= What the task asks =
Your copy should run exactly from the line containing "Given: Expand the 砍价管理 chevron" to the last line of the entries below, and it should include no pictures.

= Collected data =
──────────
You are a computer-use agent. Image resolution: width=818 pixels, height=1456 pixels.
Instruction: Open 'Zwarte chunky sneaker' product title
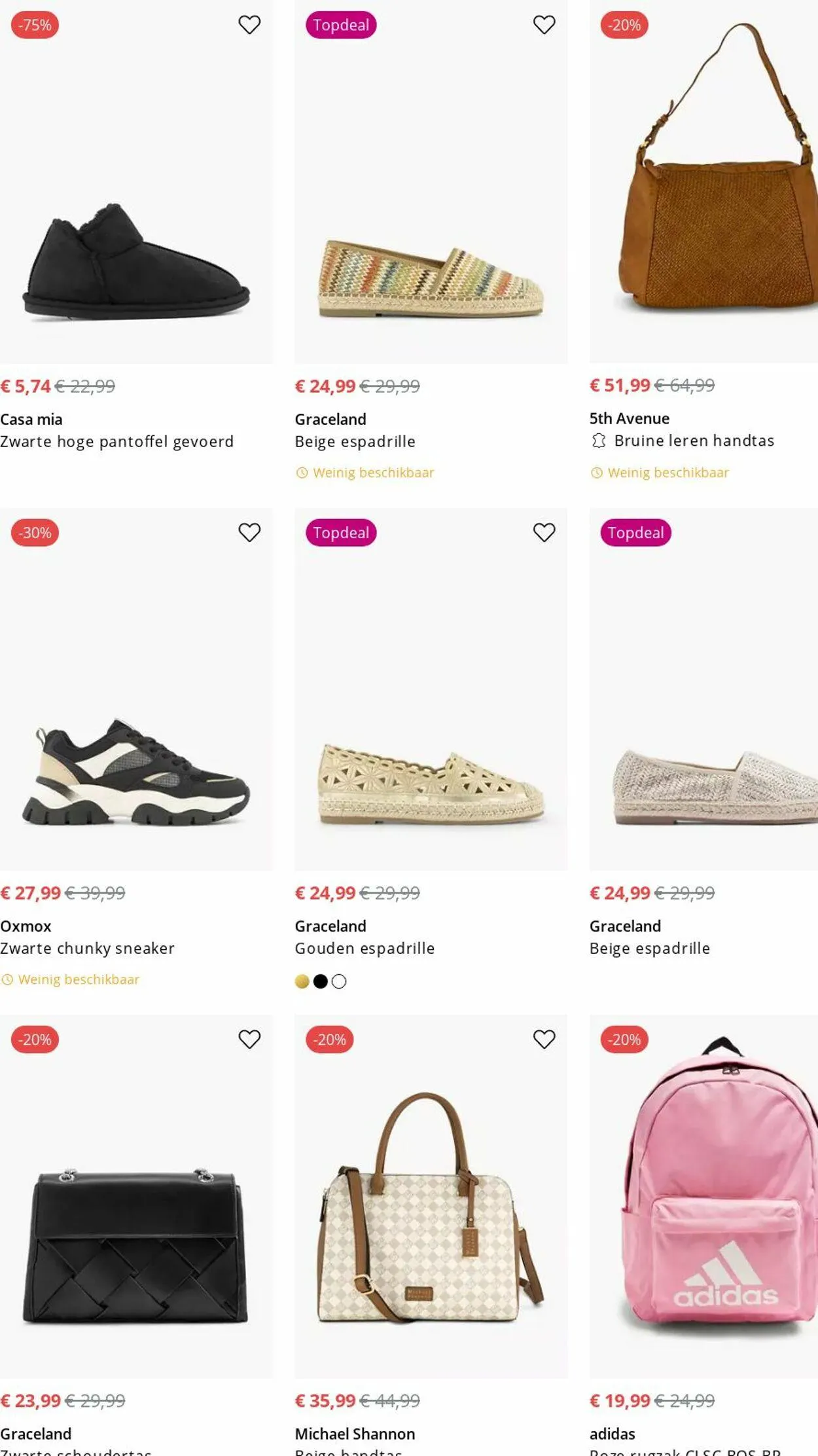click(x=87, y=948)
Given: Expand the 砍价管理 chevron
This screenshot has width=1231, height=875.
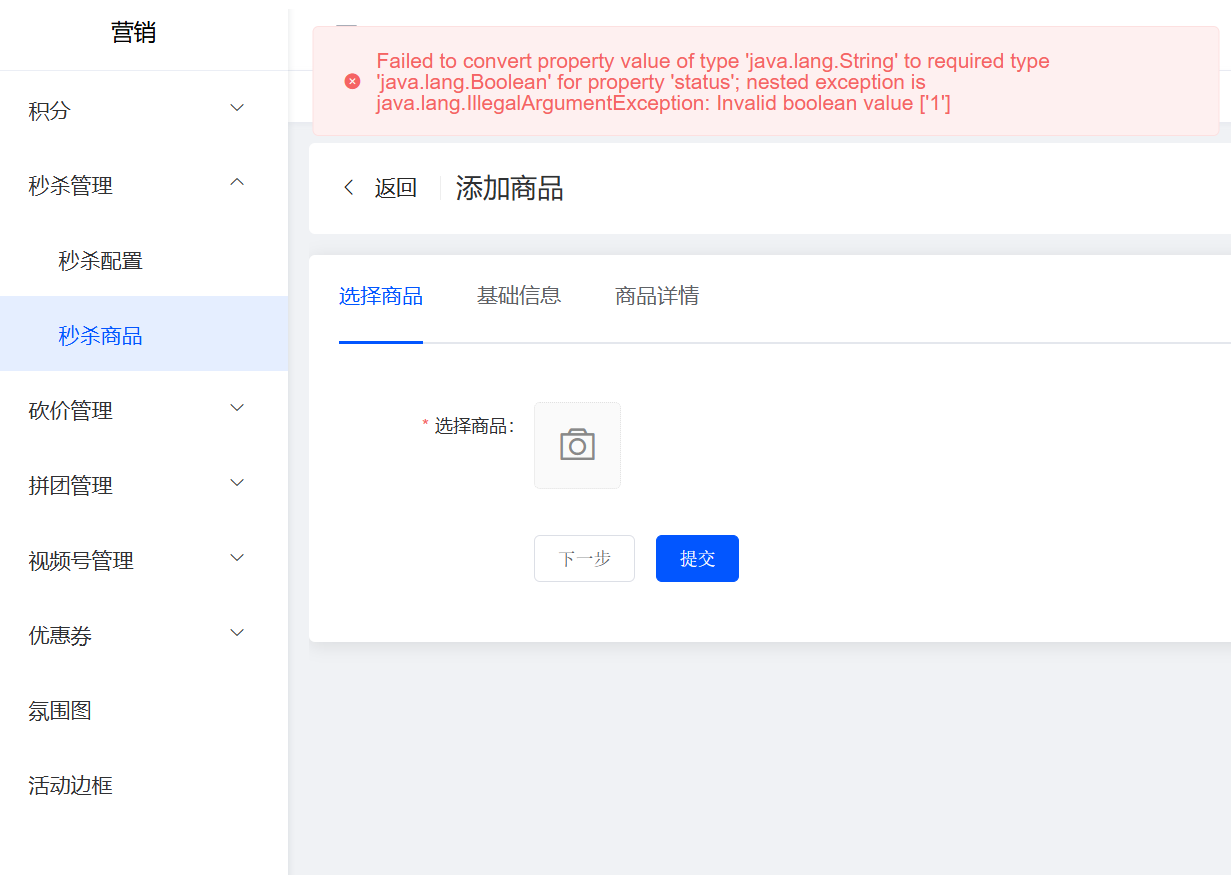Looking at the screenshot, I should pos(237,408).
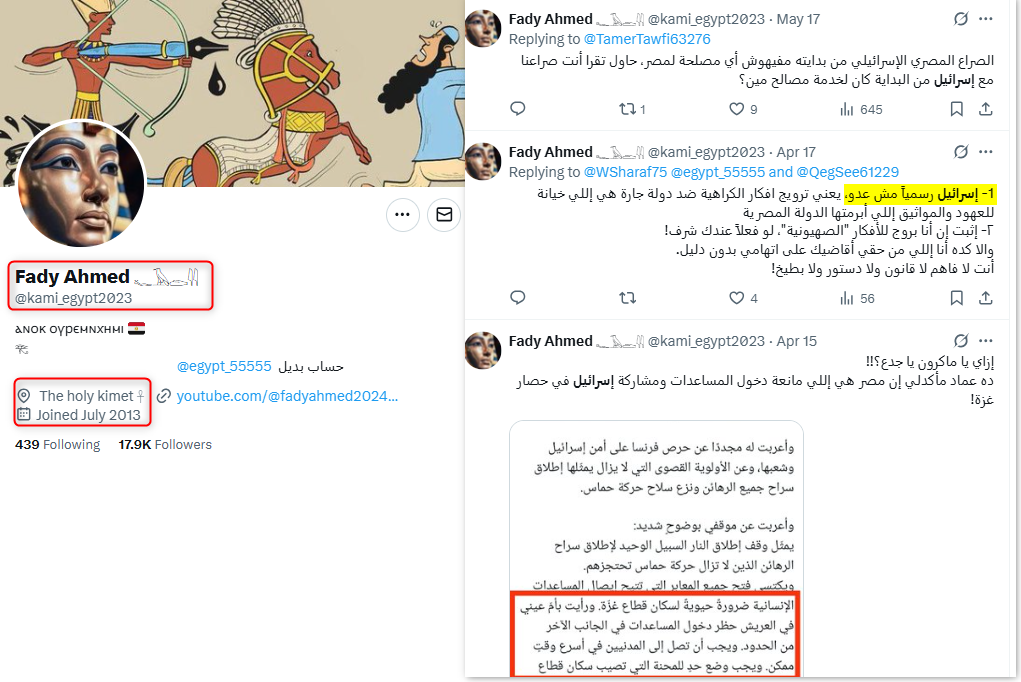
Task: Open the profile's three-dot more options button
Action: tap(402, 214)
──────────
= Exercise response =
Given: Expand the 砍价管理 chevron
This screenshot has width=1231, height=875.
Looking at the screenshot, I should pos(237,408).
Task: Open the profile's three-dot more options button
Action: tap(402, 214)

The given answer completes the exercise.